» Exercise objective:
The answer must be every line below that contains the string "agent".

» Input for this task:

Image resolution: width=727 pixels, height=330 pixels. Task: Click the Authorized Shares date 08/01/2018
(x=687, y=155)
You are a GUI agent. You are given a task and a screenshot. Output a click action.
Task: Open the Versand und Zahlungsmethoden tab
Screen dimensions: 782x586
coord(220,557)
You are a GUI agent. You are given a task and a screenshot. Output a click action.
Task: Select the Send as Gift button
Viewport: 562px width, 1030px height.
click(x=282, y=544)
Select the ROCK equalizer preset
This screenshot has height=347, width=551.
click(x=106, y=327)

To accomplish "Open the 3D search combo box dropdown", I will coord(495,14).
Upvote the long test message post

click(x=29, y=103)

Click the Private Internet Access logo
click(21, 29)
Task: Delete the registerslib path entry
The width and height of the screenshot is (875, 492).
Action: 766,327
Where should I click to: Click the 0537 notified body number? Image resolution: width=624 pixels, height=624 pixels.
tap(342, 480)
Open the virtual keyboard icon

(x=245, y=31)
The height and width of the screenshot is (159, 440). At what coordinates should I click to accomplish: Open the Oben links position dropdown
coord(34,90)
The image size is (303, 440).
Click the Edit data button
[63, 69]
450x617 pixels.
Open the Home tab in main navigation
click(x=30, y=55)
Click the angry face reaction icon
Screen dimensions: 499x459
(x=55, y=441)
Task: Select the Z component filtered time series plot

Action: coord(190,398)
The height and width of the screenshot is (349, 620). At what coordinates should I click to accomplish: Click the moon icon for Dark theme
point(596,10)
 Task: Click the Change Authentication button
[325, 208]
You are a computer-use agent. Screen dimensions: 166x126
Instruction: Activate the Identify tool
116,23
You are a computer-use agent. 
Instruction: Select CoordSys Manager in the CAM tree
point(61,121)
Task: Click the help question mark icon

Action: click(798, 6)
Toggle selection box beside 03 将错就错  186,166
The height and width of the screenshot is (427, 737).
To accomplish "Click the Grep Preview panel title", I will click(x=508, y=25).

» Reply to the task:
You are a GUI agent. You are given a task and a screenshot. Output a click action.
You are a GUI agent. You are given a task and a screenshot. Output a click action.
You are a computer-use agent. Screen dimensions: 166x126
You are a computer-use agent. 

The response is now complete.